The operation, which began in early May, involves transferring oil between vessels off the coasts of Oman and the United Arab Emirates before loading it onto larger tankers for export, according to Reuters, which cited shipping data, satellite imagery, and over a dozen sources familiar with the arrangements.
The report estimates that approximately 90 million barrels of crude oil and petroleum products may have moved through the offshore network since early May, though this remains well below the roughly 20 million barrels that passed through the strait daily before the conflict.
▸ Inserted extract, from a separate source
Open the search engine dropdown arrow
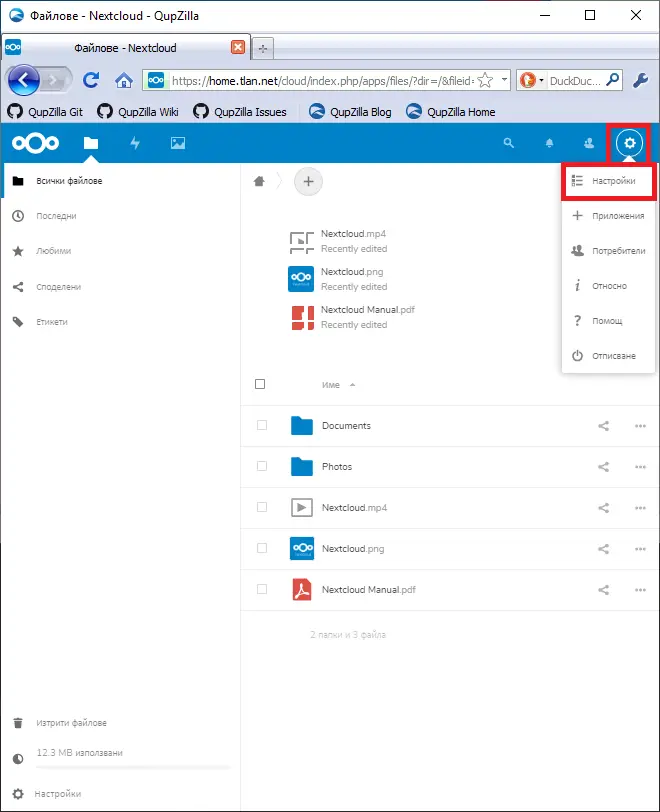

At least 92 ships have participated in this operation, which relies on vessels traveling with transponders switched off and lights dimmed—methods commonly used by Iran's so-called "dark fleet" to evade sanctions and conceal cargo movements.
The transfer network emerged after Iran effectively shut access through the Strait of Hormuz during the conflict, disrupting one of the world's most critical energy chokepoints. The waterway typically handles around a fifth of global oil consumption.
Sources told Reuters that the US military has coordinated surveillance, compliance screening, and transit monitoring for participating vessels, though there was no indication that American personnel were directly involved in the transfers themselves.
The operation has enabled Gulf producers to continue exporting crude despite heightened security risks, but analysts warned the system remains vulnerable. "You just don't know when Iran might just decide to start using drones or even gunboats in order to prevent even those ships from transiting the strait," said Noam Raydan, a senior fellow at the Washington Institute who reviewed Reuters' findings.
The use of tactics previously associated with sanctioned states also drew attention from foreign policy observers. "As the old rules weaken, it's ironic that the United States is now taking a page out of the playbook of China, Russia, North Korea, and even Iran, whose so-called 'dark fleets' pioneered these techniques precisely to evade U.S. and UN sanctions," wrote Michael Froman, president of the Council on Foreign Relations, in a note.